→ **DIRECTIONS**: Would you print the records as they stand, down to the last character?

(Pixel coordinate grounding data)
■ ■ ■
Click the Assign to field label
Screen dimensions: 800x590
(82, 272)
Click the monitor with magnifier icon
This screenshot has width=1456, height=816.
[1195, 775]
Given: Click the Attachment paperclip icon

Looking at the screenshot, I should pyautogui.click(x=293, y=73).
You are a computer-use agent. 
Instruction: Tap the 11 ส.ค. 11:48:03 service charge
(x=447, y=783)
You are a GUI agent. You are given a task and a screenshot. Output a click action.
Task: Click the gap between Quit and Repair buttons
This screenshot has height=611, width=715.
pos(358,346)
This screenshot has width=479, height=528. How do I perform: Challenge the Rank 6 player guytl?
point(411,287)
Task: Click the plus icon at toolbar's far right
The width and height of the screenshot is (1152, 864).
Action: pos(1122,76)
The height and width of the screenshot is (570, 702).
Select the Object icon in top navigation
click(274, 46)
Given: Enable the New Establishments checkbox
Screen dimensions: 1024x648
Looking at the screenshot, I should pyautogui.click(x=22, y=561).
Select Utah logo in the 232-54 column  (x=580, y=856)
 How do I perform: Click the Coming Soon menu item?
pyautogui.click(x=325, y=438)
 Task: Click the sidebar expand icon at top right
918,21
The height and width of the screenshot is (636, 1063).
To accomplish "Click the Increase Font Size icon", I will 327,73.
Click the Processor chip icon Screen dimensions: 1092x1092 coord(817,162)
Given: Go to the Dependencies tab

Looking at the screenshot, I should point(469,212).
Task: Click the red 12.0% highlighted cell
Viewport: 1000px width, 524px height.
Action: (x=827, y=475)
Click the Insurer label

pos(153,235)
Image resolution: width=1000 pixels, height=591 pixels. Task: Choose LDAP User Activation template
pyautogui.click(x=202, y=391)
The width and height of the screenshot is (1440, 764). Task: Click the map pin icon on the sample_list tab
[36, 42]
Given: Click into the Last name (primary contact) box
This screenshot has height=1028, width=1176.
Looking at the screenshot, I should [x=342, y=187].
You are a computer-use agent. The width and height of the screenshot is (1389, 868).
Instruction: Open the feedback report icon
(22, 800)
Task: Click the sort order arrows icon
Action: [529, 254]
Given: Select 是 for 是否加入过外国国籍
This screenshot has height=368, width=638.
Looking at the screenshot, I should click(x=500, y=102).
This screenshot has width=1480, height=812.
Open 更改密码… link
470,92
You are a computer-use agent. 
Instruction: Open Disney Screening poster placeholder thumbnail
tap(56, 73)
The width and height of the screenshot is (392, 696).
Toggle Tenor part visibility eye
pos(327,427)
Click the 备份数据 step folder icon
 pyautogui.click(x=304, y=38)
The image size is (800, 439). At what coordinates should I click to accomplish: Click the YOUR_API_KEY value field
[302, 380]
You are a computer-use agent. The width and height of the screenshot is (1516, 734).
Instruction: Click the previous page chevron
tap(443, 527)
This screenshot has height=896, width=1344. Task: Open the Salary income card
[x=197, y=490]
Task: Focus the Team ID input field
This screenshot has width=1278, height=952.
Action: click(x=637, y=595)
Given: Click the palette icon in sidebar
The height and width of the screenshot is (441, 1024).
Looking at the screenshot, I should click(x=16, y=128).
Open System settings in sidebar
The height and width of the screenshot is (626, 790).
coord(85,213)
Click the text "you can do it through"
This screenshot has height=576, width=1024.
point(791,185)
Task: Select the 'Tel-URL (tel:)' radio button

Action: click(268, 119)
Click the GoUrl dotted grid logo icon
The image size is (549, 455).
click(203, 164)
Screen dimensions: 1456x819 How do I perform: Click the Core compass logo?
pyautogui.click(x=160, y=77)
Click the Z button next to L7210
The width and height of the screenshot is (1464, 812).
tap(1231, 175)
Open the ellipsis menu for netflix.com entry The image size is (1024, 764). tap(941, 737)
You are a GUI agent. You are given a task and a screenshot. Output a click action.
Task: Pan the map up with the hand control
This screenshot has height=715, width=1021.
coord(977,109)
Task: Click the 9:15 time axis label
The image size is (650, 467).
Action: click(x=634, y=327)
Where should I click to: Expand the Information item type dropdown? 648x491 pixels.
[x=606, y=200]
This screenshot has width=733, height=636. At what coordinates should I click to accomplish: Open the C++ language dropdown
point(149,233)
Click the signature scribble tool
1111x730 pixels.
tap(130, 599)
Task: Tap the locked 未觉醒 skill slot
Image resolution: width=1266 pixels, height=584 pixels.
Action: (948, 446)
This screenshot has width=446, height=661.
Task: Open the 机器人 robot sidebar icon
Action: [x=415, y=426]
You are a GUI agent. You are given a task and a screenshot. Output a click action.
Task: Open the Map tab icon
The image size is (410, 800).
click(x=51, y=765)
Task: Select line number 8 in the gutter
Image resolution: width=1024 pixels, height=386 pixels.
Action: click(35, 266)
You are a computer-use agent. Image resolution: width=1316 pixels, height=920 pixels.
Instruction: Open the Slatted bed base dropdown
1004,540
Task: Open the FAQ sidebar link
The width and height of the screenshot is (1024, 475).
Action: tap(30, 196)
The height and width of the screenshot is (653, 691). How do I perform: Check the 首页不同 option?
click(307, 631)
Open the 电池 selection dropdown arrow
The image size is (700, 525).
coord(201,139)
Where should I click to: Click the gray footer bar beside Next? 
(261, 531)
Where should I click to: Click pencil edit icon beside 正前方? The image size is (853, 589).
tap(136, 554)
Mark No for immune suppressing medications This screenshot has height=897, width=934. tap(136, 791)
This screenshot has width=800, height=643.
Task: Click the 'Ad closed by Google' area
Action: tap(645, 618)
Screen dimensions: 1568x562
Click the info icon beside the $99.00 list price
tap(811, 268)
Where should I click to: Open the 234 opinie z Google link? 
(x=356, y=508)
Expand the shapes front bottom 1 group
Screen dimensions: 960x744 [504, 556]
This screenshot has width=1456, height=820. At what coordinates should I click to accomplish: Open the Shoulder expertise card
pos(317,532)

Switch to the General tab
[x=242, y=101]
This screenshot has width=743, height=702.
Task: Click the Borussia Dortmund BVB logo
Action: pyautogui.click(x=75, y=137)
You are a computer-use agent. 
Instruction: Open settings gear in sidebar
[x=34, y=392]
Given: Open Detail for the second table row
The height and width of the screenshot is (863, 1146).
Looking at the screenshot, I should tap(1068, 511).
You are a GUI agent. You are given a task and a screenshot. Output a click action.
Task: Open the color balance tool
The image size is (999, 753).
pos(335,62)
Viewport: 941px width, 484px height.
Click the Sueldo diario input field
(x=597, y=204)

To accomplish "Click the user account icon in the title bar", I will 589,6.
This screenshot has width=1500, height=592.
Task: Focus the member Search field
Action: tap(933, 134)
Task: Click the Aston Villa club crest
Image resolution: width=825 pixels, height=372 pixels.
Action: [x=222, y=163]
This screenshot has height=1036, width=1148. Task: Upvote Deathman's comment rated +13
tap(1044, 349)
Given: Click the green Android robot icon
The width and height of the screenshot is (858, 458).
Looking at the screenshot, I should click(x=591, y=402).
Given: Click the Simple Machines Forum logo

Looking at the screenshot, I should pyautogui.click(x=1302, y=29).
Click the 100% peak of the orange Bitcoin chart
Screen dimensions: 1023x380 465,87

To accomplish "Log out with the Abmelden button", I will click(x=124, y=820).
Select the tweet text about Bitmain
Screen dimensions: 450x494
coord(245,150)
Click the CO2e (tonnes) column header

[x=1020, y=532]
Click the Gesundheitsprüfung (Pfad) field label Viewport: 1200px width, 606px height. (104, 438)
■ ■ ■
→ **SOLUTION TO THE EXERCISE**:
Click the Assign to field label
Screen dimensions: 800x590
(82, 272)
Click the monitor with magnifier icon
This screenshot has width=1456, height=816.
[1195, 775]
Given: Click the Attachment paperclip icon

Looking at the screenshot, I should pyautogui.click(x=293, y=73).
You are a computer-use agent. 
Instruction: Tap the 11 ส.ค. 11:48:03 service charge
(x=447, y=783)
You are a GUI agent. You are given a task and a screenshot. Output a click action.
Task: Click the gap between Quit and Repair buttons
This screenshot has height=611, width=715.
pos(358,346)
This screenshot has width=479, height=528. How do I perform: Challenge the Rank 6 player guytl?
point(411,287)
Task: Click the plus icon at toolbar's far right
The width and height of the screenshot is (1152, 864).
Action: pos(1122,76)
The height and width of the screenshot is (570, 702).
Select the Object icon in top navigation
click(274, 46)
Given: Enable the New Establishments checkbox
Screen dimensions: 1024x648
Looking at the screenshot, I should pyautogui.click(x=22, y=561).
Select Utah logo in the 232-54 column  (x=580, y=856)
 How do I perform: Click the Coming Soon menu item?
pyautogui.click(x=325, y=438)
 Task: Click the sidebar expand icon at top right
918,21
The height and width of the screenshot is (636, 1063).
To accomplish "Click the Increase Font Size icon", I will 327,73.
Click the Processor chip icon Screen dimensions: 1092x1092 coord(817,162)
Given: Go to the Dependencies tab

Looking at the screenshot, I should point(469,212).
Task: Click the red 12.0% highlighted cell
Viewport: 1000px width, 524px height.
Action: (x=827, y=475)
Click the Insurer label

pos(153,235)
Image resolution: width=1000 pixels, height=591 pixels. Task: Choose LDAP User Activation template
pyautogui.click(x=202, y=391)
The width and height of the screenshot is (1440, 764). Task: Click the map pin icon on the sample_list tab
[36, 42]
Given: Click into the Last name (primary contact) box
This screenshot has height=1028, width=1176.
Looking at the screenshot, I should [x=342, y=187].
You are a computer-use agent. The width and height of the screenshot is (1389, 868).
Instruction: Open the feedback report icon
(22, 800)
Task: Click the sort order arrows icon
Action: [529, 254]
Given: Select 是 for 是否加入过外国国籍
This screenshot has height=368, width=638.
Looking at the screenshot, I should click(x=500, y=102).
This screenshot has width=1480, height=812.
Open 更改密码… link
470,92
You are a computer-use agent. 
Instruction: Open Disney Screening poster placeholder thumbnail
tap(56, 73)
The width and height of the screenshot is (392, 696).
Toggle Tenor part visibility eye
pos(327,427)
Click the 备份数据 step folder icon
 pyautogui.click(x=304, y=38)
The image size is (800, 439). At what coordinates should I click to accomplish: Click the YOUR_API_KEY value field
[302, 380]
You are a computer-use agent. The width and height of the screenshot is (1516, 734).
Instruction: Click the previous page chevron
tap(443, 527)
This screenshot has height=896, width=1344. Task: Open the Salary income card
[x=197, y=490]
Task: Focus the Team ID input field
This screenshot has width=1278, height=952.
Action: click(x=637, y=595)
Given: Click the palette icon in sidebar
The height and width of the screenshot is (441, 1024).
Looking at the screenshot, I should click(x=16, y=128).
Open System settings in sidebar
The height and width of the screenshot is (626, 790).
coord(85,213)
Click the text "you can do it through"
This screenshot has height=576, width=1024.
point(791,185)
Task: Select the 'Tel-URL (tel:)' radio button

Action: click(268, 119)
Click the GoUrl dotted grid logo icon
The image size is (549, 455).
click(203, 164)
Screen dimensions: 1456x819 How do I perform: Click the Core compass logo?
pyautogui.click(x=160, y=77)
Click the Z button next to L7210
The width and height of the screenshot is (1464, 812).
tap(1231, 175)
Open the ellipsis menu for netflix.com entry The image size is (1024, 764). tap(941, 737)
You are a GUI agent. You are given a task and a screenshot. Output a click action.
Task: Pan the map up with the hand control
This screenshot has height=715, width=1021.
coord(977,109)
Task: Click the 9:15 time axis label
The image size is (650, 467).
Action: click(x=634, y=327)
Where should I click to: Expand the Information item type dropdown? 648x491 pixels.
[x=606, y=200]
This screenshot has width=733, height=636. At what coordinates should I click to accomplish: Open the C++ language dropdown
point(149,233)
Click the signature scribble tool
1111x730 pixels.
tap(130, 599)
Task: Tap the locked 未觉醒 skill slot
Image resolution: width=1266 pixels, height=584 pixels.
Action: (948, 446)
This screenshot has width=446, height=661.
Task: Open the 机器人 robot sidebar icon
Action: [x=415, y=426]
You are a GUI agent. You are given a task and a screenshot. Output a click action.
Task: Open the Map tab icon
The image size is (410, 800).
click(x=51, y=765)
Task: Select line number 8 in the gutter
Image resolution: width=1024 pixels, height=386 pixels.
Action: click(35, 266)
You are a computer-use agent. Image resolution: width=1316 pixels, height=920 pixels.
Instruction: Open the Slatted bed base dropdown
1004,540
Task: Open the FAQ sidebar link
The width and height of the screenshot is (1024, 475).
Action: tap(30, 196)
The height and width of the screenshot is (653, 691). How do I perform: Check the 首页不同 option?
click(307, 631)
Open the 电池 selection dropdown arrow
The image size is (700, 525).
coord(201,139)
Where should I click to: Click the gray footer bar beside Next? 
(261, 531)
Where should I click to: Click pencil edit icon beside 正前方? The image size is (853, 589).
tap(136, 554)
Mark No for immune suppressing medications This screenshot has height=897, width=934. tap(136, 791)
This screenshot has width=800, height=643.
Task: Click the 'Ad closed by Google' area
Action: tap(645, 618)
Screen dimensions: 1568x562
Click the info icon beside the $99.00 list price
tap(811, 268)
Where should I click to: Open the 234 opinie z Google link? 
(x=356, y=508)
Expand the shapes front bottom 1 group
Screen dimensions: 960x744 [504, 556]
This screenshot has width=1456, height=820. At what coordinates should I click to accomplish: Open the Shoulder expertise card
pos(317,532)

Switch to the General tab
[x=242, y=101]
This screenshot has width=743, height=702.
Task: Click the Borussia Dortmund BVB logo
Action: pyautogui.click(x=75, y=137)
You are a computer-use agent. 
Instruction: Open settings gear in sidebar
[x=34, y=392]
Given: Open Detail for the second table row
The height and width of the screenshot is (863, 1146).
Looking at the screenshot, I should tap(1068, 511).
You are a GUI agent. You are given a task and a screenshot. Output a click action.
Task: Open the color balance tool
The image size is (999, 753).
pos(335,62)
Viewport: 941px width, 484px height.
Click the Sueldo diario input field
(x=597, y=204)

To accomplish "Click the user account icon in the title bar", I will 589,6.
This screenshot has width=1500, height=592.
Task: Focus the member Search field
Action: tap(933, 134)
Task: Click the Aston Villa club crest
Image resolution: width=825 pixels, height=372 pixels.
Action: [x=222, y=163]
This screenshot has height=1036, width=1148. Task: Upvote Deathman's comment rated +13
tap(1044, 349)
Given: Click the green Android robot icon
The width and height of the screenshot is (858, 458).
Looking at the screenshot, I should click(x=591, y=402).
Given: Click the Simple Machines Forum logo

Looking at the screenshot, I should pyautogui.click(x=1302, y=29).
Click the 100% peak of the orange Bitcoin chart
Screen dimensions: 1023x380 465,87

To accomplish "Log out with the Abmelden button", I will click(x=124, y=820).
Select the tweet text about Bitmain
Screen dimensions: 450x494
coord(245,150)
Click the CO2e (tonnes) column header

[x=1020, y=532]
Click the Gesundheitsprüfung (Pfad) field label Viewport: 1200px width, 606px height. (104, 438)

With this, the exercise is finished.